Aku meyakinkan Susan dan ia pun mengangguk setuju. Kami berdua berjalan menuju meja Pak Anton, sang pemilik pesta. Kulihat dari tempatku berdiri. Ada Pak Yosef, Pak Elvin, Bu Manda dan beberapa wajah yang cukup asing. Ternyata bukan cuma karyawan kantor di perusahaan saja yang diundang. Sebab banyak wajah asing dan berkelas turut hadir. 

"Selamat malam, Pak," sapaku begitu tiba. 

"Selamat malam juga, Pak Wira. Wah, terima kasih sudah datang." 

Pak Anton mengulurkan tangan. Aku menjabatnya. Lelaki berbadan bulat dengan kepala botak di depanku ini memakai setelan jas berwarna silver. 

"Selamat malam Bu Susan." Pak Anton beralih pada Susan. Seperti yang ia lakukan padaku. Kali ini, tangannya menjabat lembut jemari Susan. Kulirik dari ekor mataku. Rasanya ada yang terbakar di sini. 

"Selamat malam juga untuk Bapak-Bapak semuanya." Susan menjawab sambil tersenyum. 

Tak ingin lama-lama terbakar cemburu, aku menyentuh pelan lengan Susan. Memberi kode untuk duduk di meja lain saja. 

"Apa sih, Pak?" tanya Susan seolah tak paham. 

"Kita ambil makan dulu," ucapku mengalihkan. 

"Oh, oke. Baiklah. Kalau begitu, kami permisi dulu, ya, Pak." 

Aku dan Susan berpamitan menuju tempat makanan. Tanpa sengaja aku berpapasan dengan petugas catering yang kutemui di bawah. Saat bersama Diana tadi. Ia menatapku penuh dengan raut benci. 

"Apa lihat-lihat!" sengitku.

Petugas catering yang tak kuketahui namanya itu menggeleng-gelengkan kepala lalu pergi menjauh. 

"Mau saya ambilkan?" tawar Susan setelah beberapa menit berselang. 

"Boleh.
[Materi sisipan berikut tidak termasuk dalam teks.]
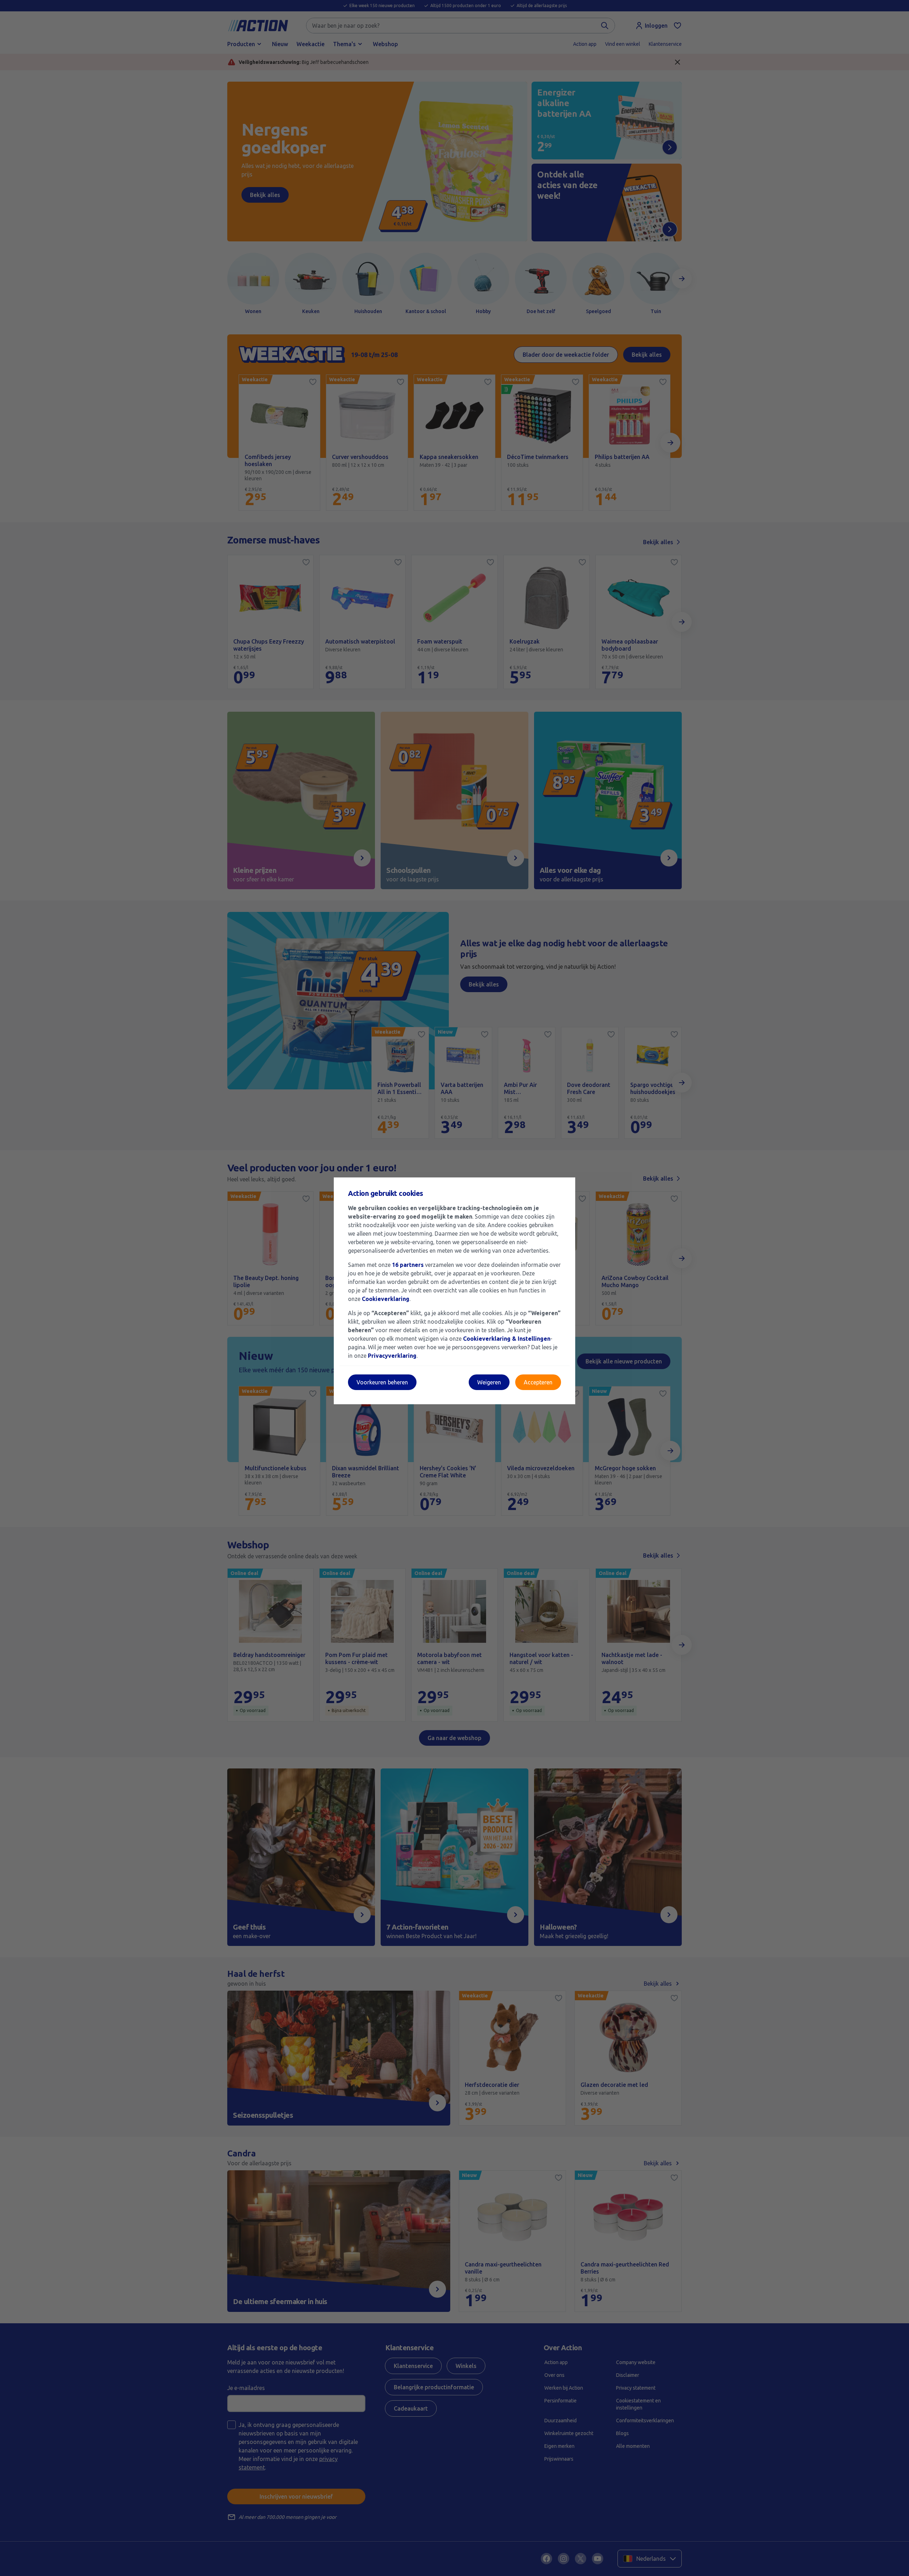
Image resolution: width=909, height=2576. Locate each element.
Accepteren (538, 1382)
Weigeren (489, 1382)
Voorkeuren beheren (382, 1382)
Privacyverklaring (392, 1355)
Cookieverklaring (385, 1299)
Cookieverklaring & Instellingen (506, 1338)
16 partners (408, 1265)
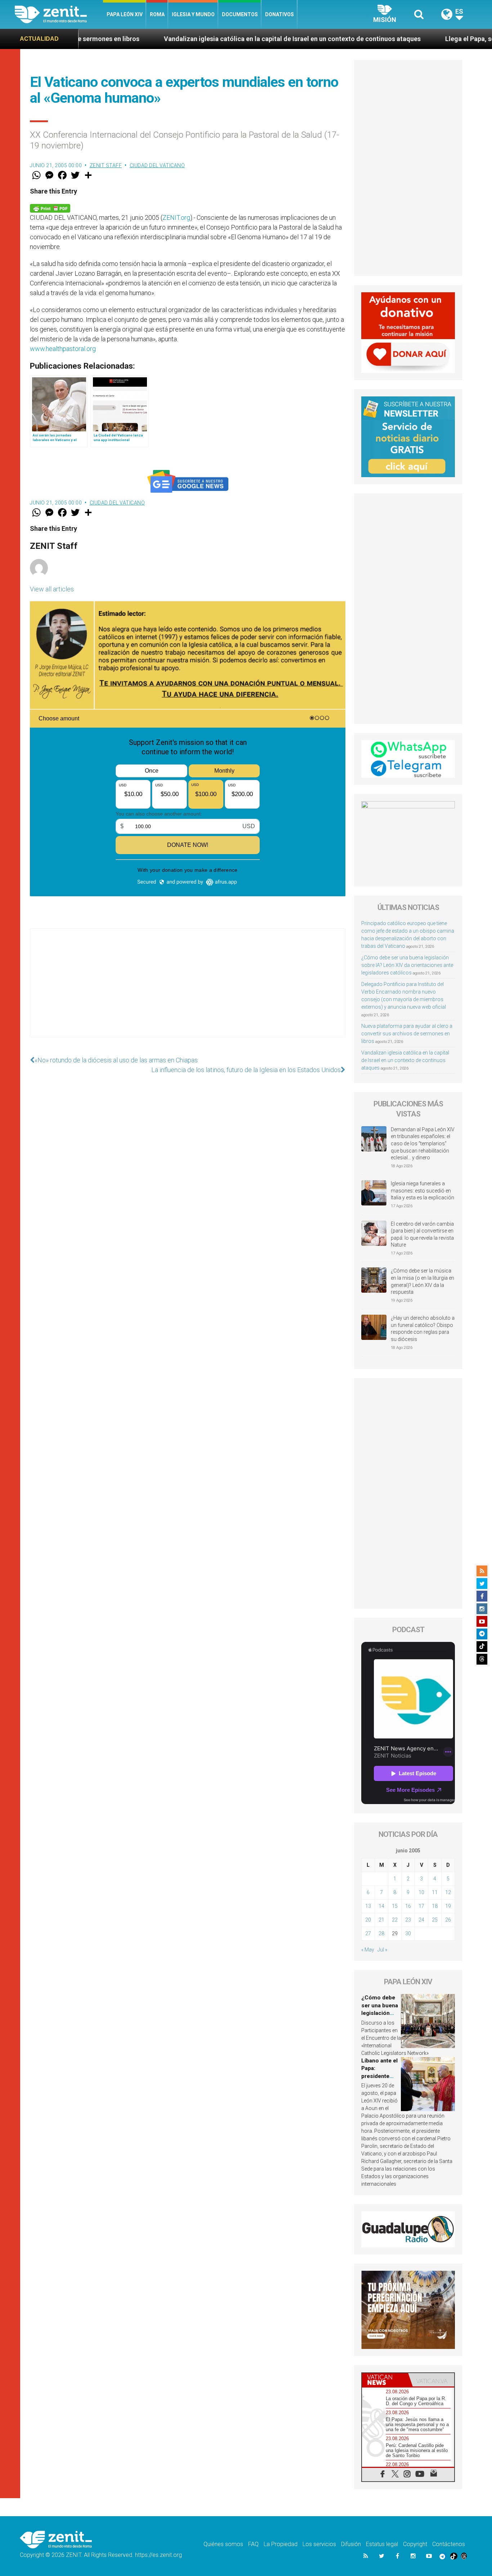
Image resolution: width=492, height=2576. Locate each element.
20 (368, 1920)
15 (395, 1906)
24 (421, 1920)
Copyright (415, 2544)
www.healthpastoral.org (63, 348)
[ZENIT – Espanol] (59, 14)
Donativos (279, 14)
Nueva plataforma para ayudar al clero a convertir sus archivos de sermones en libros (406, 1033)
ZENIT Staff (106, 165)
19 (448, 1906)
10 (421, 1892)
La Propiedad (281, 2544)
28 (381, 1933)
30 (408, 1933)
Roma (157, 14)
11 (435, 1892)
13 (368, 1906)
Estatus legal (382, 2544)
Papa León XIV (125, 14)
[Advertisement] (187, 990)
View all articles (52, 589)
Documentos (240, 14)
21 (381, 1920)
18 (435, 1906)
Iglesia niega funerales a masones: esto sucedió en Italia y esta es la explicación (422, 1190)
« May (367, 1950)
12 (448, 1892)
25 (435, 1920)
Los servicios (319, 2544)
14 (381, 1906)
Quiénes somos (223, 2544)
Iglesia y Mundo (193, 14)
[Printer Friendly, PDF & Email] (50, 208)
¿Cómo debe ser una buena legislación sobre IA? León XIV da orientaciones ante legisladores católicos (407, 965)
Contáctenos (448, 2544)
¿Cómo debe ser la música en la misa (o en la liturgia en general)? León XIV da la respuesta (422, 1281)
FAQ (253, 2544)
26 (448, 1920)
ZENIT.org (176, 217)
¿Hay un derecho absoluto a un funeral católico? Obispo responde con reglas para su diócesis (423, 1328)
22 (395, 1920)
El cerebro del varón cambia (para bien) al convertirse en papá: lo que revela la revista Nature (422, 1234)
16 (408, 1906)
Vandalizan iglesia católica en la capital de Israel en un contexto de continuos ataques (192, 39)
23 (408, 1920)
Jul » (382, 1950)
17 (421, 1906)
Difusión (351, 2544)
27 (368, 1933)
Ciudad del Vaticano (157, 165)
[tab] (385, 2379)
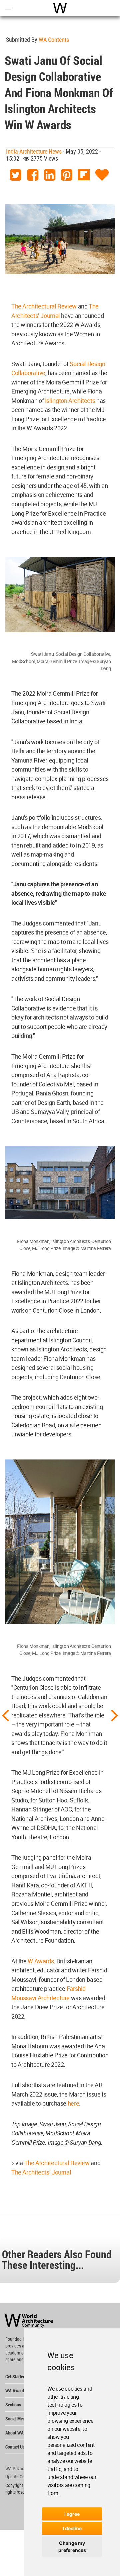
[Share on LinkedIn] (49, 175)
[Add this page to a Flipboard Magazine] (84, 175)
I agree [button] (72, 2514)
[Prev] (5, 1714)
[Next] (114, 1714)
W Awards (41, 1961)
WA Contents (54, 39)
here (73, 2103)
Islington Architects (70, 400)
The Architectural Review (44, 306)
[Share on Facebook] (32, 175)
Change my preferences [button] (72, 2546)
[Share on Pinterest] (66, 175)
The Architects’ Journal (41, 2172)
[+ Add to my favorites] (102, 175)
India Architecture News (34, 151)
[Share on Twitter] (15, 175)
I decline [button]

Jangan banyak-banyak, ya."

"Baik, Pak." 

Kuperhatikan dengan seksama. Gerakan tangan Susan yang sangat hati-hati menyiapkan makanan untukku. Lalu saat ia sedikit merunduk dan tanpa sengaja memperlihatkan bagian tubuhnya. Darahku seketika berdesir. 

Ah, andai saja ia bisa kubawa pulang ke rumah dan menggantikan posisi Diana. 

"Udah deh, Pak. Jangan gitu ngelihatnya." Susan menyodorkan piring berisi makanan. 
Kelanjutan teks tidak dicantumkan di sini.